Le projet de loi de finances 2018 adopté par le Conseil des ministres, mercredi dernier, prévoit plusieurs mesures fiscales et législatives, notamment la hausse des taxes appliquées aux carburants, aux tabacs et aux équipements. Le texte contient aussi des mesures favorables aux secteurs de l’habitat et de l’agriculture.

Ces nouvelles mesures traduisent la volonté des pouvoirs publics de pallier la baisse des recettes des exportations pétrolières et la contrainte de rationaliser et de maîtriser les dépenses publiques. En attendant son examen et son adoption par le parlement, voici les principales décisions prises par le gouvernement face à la grave crise financière qui frappe le pays.

Carburants : les nouveaux tarifs

La taxe sur les produits pétroliers (TPP) applicable sur les carburants sera augmentée. Il s’agit de la hausse de 5 DA/litre pour l’essence et de 2 DA/litre pour le gasoil. Ainsi, les nouveaux tarifs proposés par le gouvernement de la TPP en 2018 sera de 14 DA/litre pour l’essence super et sans plomb, de 13 DA/litre pour l’essence normale et de 4 DA pour le gasoil.
Les nouveaux prix à la pompe seront de 38,64 DA pour l’essence normale (contre 32,69 DA en 2017), de 41,67 DA pour l’essence super (contre 35,72 DA), de 41,28 DA pour l’essence sans plomb (contre 35,33 DA) et de 22,8 DA pour le gasoil (contre 20,42 DA).
Ces futurs prix sont calculés sans tenir compte des révisions éventuelles des marges par décision de l’Agence nationale de contrôle et de régulation des activités dans le domaine des hydrocarbures (ARH).
Pour le gouvernement, ce réajustement des prix des carburants vise principalement à rationaliser leur consommation, réduire leurs importations, augmenter les recettes fiscales, diminuer les subventions budgétaires, préserver l’environnement et endiguer le phénomène de la contrebande frontalière. Cette mesure générera ainsi des recettes supplémentaires de l’ordre de 61 milliards DA. Le gouvernement évoque à ce propos une consommation exagérée du carburant estimée à 14 millions de tonnes dont 9,7 millions de tonnes de gas-oil par an. Le taux du carburant importé est évalué à 23% de l’ensemble de la consommation nationale des produits pétroliers.
Notons que les prix du gaz butane et propane, ainsi que le GPL ne connaissent pas de changement en raison de leur caractère «moins polluant».
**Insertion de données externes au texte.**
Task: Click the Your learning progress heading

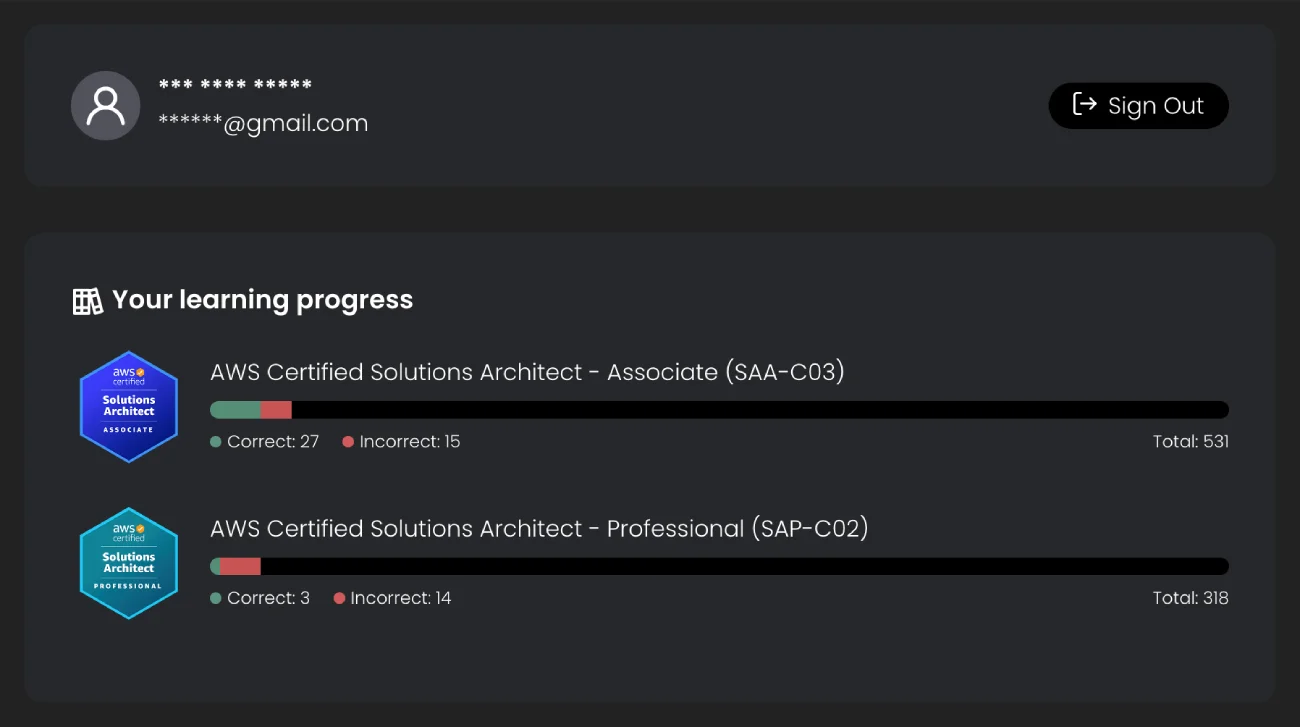Action: [x=262, y=300]
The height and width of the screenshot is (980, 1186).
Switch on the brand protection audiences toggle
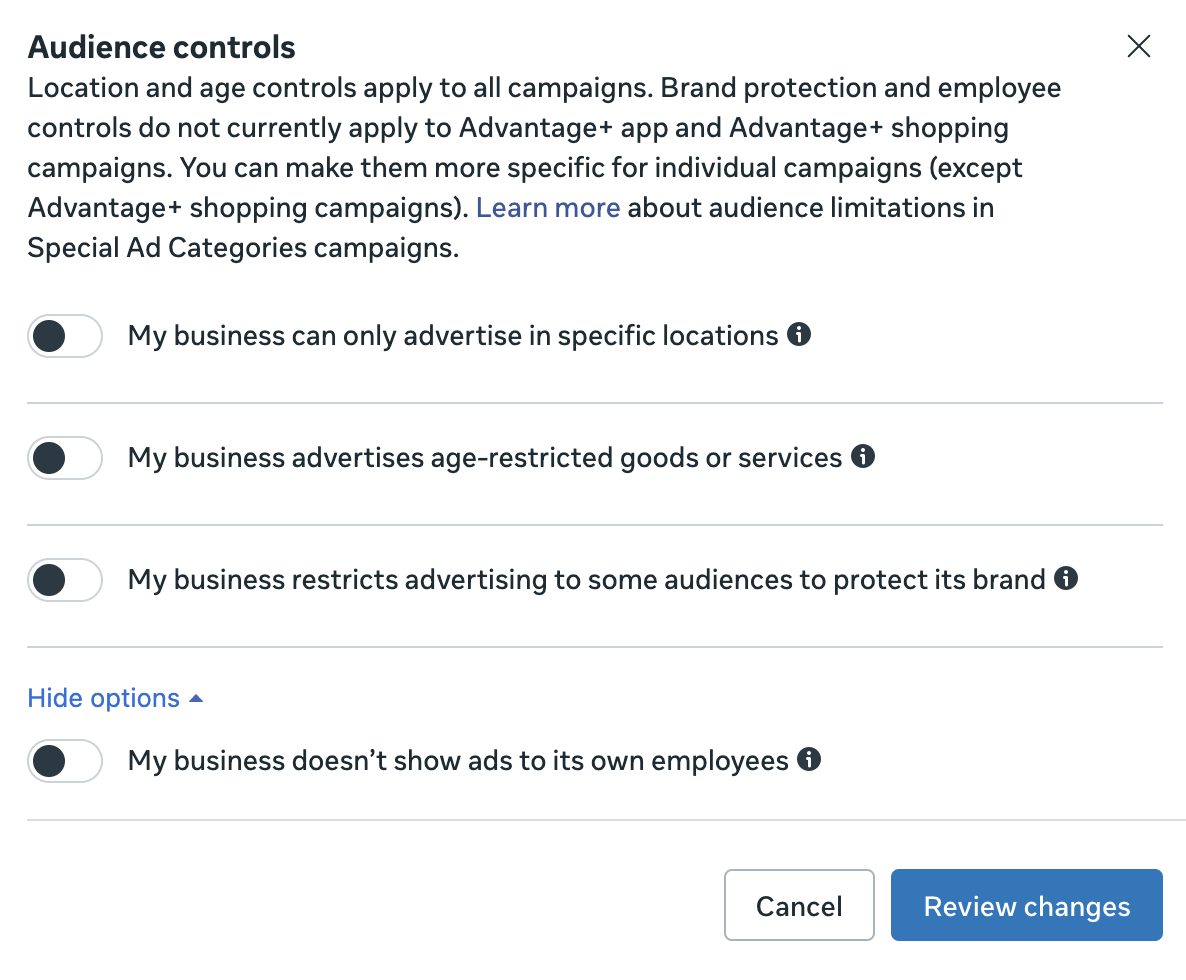(65, 580)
Environnement : impôts et des amendes

Le PLF 2018 a introduit de nouveaux impôts pour contrebalancer la chute des recettes fiscales pétrolières et préserver l’environnement. Dans le cadre de la préservation de l’environnement, il a été décidé de revoir à la hausse les taxes pour les activités polluantes, les eaux usées industrielles, les huiles usagées et les sacs en plastique. Il faut dire que les industriels en activité en Algérie ont détruit l’environnement provoquant de graves problèmes pour la société, citant l’exemple des oueds algériens non seulement asséchés, mais devenus des décharges et des «réservoirs» d’eaux usées et de rejets dangereux. La mer méditerranéenne est polluée à un niveau très alarmant par les industriels algériens, sans compter le phénomène des sacs noirs et les bouteilles en plastique qui sont jetés dans la nature et dans nos villes depuis des décennies.
Quant au tarif de la taxe additionnelle sur les produits tabagiques, il a été fixé à 21 DA par paquet, bourse ou boîte. Les 21 DA prélevés seront répartis à hauteur de 10 DA au budget de l’Etat, 6 DA au profit du Fonds pour les urgences et les activités de soins médicaux, 2 DA pour le Fonds national de sécurité sociale, 2 DA pour le Fonds de lutte contre le cancer et 1 DA pour le Fonds de solidarité nationale. La partie fixe de la Taxe intérieure de consommation (TIC) des différents tabacs a été révisée en hausse.
En outre, une taxe de domiciliation bancaire sur les opérations d’importation est instaurée pour un taux de 1% du montant de l’importation, et ce, pour toute demande de domiciliation d’une opération d’importation de marchandises, sans que le montant ne soit inférieur à 100 000 DA.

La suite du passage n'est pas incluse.